In a recent announcement, the Simcere Pharmaceutical Group — a global pharmaceutical company with origins in China — revealed that the FDA approved its investigational new drug application for SIM0237, an anti-PD-L1/IL-15 bi-functional fusion protein drug for treating advanced solid tumors. This follows the approval of the investigational new drug application of this drug in China by the National Medical Products Administration.
According to the press release, the drug is an anti-PD-L1 monoclonal antibody. The medication can bind to PD-L1, blocking the PD-1/PD-L1 immunosuppressive pathway. The press release notes, “the attenuated IL-15 part of SIM0237 prolongs its PK, increases MTD, and avoids overstimulation and accompanied anergy of NK and CD8+ T cells. In the meantime, fusion of attenuated IL-15 to full anti-PD-L1 mAb further enhances the half-life of attenuated IL-15 and delivers IL-15 directly to the tumor microenvironment avoiding notorious CRS toxicity induced by systemic IL-15 exposure.”
The approval follows a phase I open-label, multicenter clinical trial. Researchers looked at the safety, tolerability, and pharmacokinetics of the drug. Additional upcoming trials will test how varying the medication dosage can impact the pharmacokinetics and pharmacodynamics. Researchers will be able to determine the safest recommended dose of the drug.
"There is demonstrated history of PD-1/PD-L1 immune checkpoint inhibitors (ICIs) showcasing strong efficacy in a variety of cancers, but there is a large percentage of oncology patients who are either refractory these therapeutics or develop resistance," said Dr. Bijoyesh Mookerjee, MD, Chief Medical Officer, Oncology of Simcere, in the press release. "By developing this compound as a bi-functional fusion protein that combines an anti-PD-L1 antibody with an IL-15 cytokine, we can direct therapeutic activity to the tumor microenvironment, enabling us to potentially limit toxicity while improving tolerability and enhancing efficacy in patients with metastatic or locally advanced solid tumors."

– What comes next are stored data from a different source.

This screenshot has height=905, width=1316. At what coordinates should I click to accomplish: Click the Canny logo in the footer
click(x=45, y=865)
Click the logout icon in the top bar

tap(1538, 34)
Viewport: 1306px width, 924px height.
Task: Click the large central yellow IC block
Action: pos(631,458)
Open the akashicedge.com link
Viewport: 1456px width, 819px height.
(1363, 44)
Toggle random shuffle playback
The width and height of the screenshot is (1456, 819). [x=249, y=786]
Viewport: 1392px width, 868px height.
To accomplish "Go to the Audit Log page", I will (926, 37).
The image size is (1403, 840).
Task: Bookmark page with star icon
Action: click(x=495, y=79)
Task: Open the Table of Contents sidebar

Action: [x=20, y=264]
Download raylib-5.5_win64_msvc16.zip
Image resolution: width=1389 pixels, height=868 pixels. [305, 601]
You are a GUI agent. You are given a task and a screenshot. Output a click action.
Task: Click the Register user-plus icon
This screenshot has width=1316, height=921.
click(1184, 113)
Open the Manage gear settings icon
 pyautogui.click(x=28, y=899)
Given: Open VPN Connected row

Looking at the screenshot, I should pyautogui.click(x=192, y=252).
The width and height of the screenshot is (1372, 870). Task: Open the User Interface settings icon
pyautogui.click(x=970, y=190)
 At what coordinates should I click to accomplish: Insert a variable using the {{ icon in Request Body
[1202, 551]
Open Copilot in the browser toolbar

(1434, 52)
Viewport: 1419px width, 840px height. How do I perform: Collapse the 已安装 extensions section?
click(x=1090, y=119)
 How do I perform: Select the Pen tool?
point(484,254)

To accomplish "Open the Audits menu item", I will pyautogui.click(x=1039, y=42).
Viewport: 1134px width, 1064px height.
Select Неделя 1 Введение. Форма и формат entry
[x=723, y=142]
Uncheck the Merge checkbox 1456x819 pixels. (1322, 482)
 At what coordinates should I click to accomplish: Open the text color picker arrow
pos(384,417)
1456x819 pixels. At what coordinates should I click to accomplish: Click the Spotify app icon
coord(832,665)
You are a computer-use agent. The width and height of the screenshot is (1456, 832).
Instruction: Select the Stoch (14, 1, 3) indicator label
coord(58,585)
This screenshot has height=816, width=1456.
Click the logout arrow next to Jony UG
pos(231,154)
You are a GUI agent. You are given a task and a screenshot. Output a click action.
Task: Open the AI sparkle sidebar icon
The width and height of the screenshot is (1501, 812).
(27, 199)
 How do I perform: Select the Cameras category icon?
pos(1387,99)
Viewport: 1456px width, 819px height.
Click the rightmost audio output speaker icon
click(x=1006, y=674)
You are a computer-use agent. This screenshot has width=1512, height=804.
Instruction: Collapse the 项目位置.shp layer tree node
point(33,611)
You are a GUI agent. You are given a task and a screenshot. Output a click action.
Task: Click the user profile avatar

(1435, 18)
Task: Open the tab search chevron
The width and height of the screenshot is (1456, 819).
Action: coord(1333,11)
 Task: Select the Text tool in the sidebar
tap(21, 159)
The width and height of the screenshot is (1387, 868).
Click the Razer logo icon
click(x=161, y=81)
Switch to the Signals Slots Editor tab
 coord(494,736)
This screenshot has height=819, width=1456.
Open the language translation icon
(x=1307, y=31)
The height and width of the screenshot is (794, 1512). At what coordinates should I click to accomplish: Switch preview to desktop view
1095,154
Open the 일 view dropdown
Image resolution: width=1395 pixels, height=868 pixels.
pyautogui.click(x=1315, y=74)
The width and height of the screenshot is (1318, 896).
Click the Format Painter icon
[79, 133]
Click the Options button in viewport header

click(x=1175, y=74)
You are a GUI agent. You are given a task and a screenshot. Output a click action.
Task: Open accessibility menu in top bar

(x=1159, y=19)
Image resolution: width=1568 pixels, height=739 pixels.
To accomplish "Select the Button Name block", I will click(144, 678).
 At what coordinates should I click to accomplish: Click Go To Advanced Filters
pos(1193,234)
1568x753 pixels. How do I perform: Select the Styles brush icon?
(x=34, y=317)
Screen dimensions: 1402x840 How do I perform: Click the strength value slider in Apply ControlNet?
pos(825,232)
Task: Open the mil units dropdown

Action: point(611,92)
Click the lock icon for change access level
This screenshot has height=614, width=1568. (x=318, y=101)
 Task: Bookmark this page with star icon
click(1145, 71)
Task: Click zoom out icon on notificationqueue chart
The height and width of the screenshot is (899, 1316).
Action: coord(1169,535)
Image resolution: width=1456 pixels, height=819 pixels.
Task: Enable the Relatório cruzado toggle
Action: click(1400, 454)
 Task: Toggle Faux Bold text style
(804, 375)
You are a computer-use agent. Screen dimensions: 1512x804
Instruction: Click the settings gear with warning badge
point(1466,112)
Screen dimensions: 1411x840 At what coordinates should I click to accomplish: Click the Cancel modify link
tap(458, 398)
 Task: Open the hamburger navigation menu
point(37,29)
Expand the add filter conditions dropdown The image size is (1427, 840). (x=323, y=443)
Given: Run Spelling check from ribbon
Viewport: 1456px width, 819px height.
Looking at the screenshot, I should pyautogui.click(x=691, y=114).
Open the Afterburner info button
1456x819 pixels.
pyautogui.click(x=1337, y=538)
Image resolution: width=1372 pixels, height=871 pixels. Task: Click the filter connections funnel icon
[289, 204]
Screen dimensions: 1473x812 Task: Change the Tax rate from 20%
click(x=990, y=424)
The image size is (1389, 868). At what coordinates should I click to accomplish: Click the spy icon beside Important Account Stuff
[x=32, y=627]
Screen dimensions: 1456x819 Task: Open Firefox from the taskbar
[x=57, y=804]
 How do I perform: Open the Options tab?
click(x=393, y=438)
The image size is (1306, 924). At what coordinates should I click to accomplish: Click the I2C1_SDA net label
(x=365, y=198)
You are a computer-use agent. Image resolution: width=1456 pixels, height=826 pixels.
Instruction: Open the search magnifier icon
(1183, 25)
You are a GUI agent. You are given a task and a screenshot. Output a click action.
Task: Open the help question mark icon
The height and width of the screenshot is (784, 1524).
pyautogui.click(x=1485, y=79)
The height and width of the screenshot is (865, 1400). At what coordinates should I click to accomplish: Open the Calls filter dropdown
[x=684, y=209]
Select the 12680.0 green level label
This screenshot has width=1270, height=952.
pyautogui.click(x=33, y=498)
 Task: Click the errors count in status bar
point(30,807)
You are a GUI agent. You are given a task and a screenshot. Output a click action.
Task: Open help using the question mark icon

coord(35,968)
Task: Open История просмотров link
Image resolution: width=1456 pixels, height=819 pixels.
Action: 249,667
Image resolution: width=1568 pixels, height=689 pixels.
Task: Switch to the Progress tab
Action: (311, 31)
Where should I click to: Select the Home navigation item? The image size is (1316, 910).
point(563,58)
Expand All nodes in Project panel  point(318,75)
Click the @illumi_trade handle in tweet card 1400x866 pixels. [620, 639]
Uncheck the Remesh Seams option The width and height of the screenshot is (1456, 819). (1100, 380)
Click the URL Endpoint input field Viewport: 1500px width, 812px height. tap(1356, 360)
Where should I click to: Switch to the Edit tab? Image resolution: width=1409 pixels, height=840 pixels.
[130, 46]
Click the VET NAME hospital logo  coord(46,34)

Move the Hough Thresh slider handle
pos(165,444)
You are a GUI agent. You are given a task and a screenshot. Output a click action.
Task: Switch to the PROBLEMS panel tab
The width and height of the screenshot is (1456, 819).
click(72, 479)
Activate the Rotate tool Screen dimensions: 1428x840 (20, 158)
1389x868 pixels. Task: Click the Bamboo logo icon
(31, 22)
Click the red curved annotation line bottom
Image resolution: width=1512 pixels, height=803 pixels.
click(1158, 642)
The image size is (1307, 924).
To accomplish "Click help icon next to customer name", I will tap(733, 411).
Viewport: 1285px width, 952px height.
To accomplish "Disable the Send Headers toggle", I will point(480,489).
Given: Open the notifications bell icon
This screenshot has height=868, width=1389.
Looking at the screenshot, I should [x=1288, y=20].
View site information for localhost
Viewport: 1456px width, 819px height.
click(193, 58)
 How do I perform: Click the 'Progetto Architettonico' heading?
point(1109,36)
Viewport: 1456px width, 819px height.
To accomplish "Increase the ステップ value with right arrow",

As the study progresses, researchers will have to determine the best use of this investigational drug. Additional research may consider comparing the use of this drug with other existing medications to determine which has the most beneficial impact on the overall survival rate.
Editor's Note: The header and the subheader of this article have been corrected to clarify that it was an investigational new drug application.